>>

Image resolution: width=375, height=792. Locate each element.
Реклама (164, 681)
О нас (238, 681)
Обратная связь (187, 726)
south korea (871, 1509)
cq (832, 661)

<<

:: Work required ::
Copy out every one of the lines above without changing anything.

:: Output of the exercise ::
Image resolution: width=375, height=792. Locate each element.
Реклама (164, 681)
О нас (238, 681)
Обратная связь (187, 726)
south korea (871, 1509)
cq (832, 661)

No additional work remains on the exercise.